After 1994, crime in New York City declined precipitously, and—according to Eric Silverman, author of NYPD Battles Crime—the New York City Police (NYPD) has been credited with this double-digit crime reduction. In this sense, victims and potential victims may believe that the NYPD has helped improve their lives.
However, according to Silverman, changes in the 1990s also reconfigured the Street Crime Units (SCUs) that patrol neighborhoods. These units are made up of experienced police officers, and they do not always know the neighborhoods that they patrol in unmarked cars. As a result, they are not always responsive to the needs of the communities and to the crime victims in the neighborhoods where they are assigned. In addition, the NYPD developed a CPU Recanvass Unit (Silverman, page 216), through which police officers re-interview crime victims and others in the community. This process helps reassure victims that the police are concerned about their welfare.
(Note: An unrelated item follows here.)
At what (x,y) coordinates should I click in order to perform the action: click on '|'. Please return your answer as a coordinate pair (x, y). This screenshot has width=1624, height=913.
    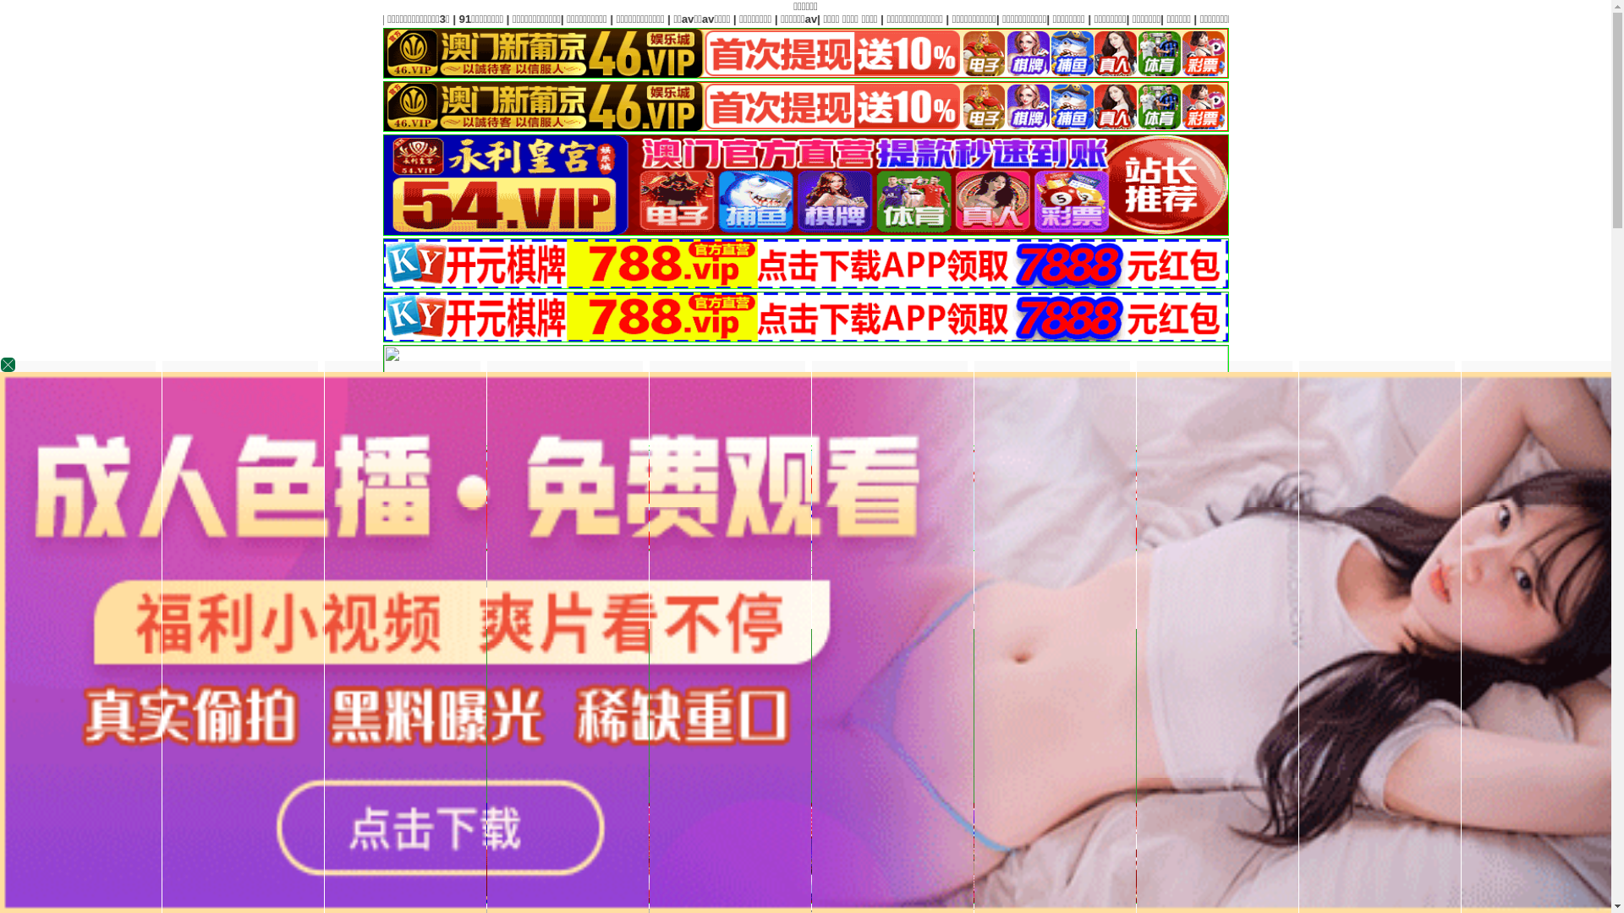
    Looking at the image, I should click on (1142, 19).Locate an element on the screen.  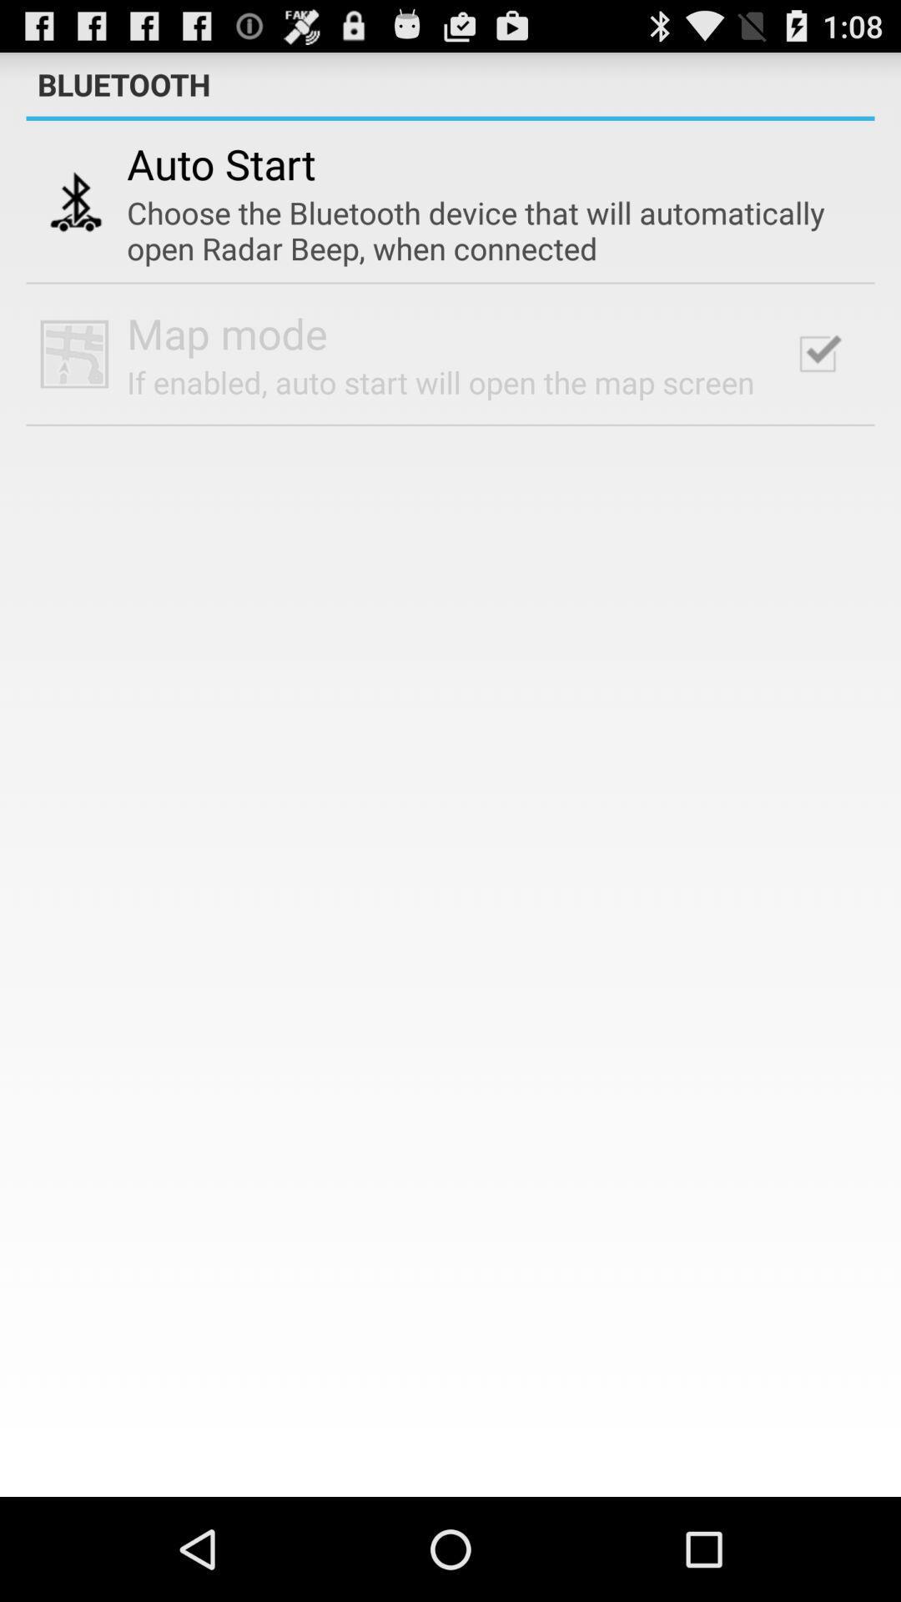
the app above the if enabled auto is located at coordinates (227, 333).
However, many victims in New York might not feel that the police are responsive to them and their communities. In addition, some experts believe that after the police are accused of killing a black person without cause (as they were in New York City after Eric Garner's death in 2014), fewer black people will even call the police if they are needed.
Therefore, you should consider both sides of this question and ask yourself whether all victims are willing to rely on the police. Based on what you find, you might want to institute reforms, such as community policing in which officers know the neighborhoods they patrol very well so that victims feel comfortable reporting crimes to the police. Community policing is, however, expensive, as officers have to have a very small beat so that they can get to know their neighborhoods well. Therefore, many more officers have to be on patrol.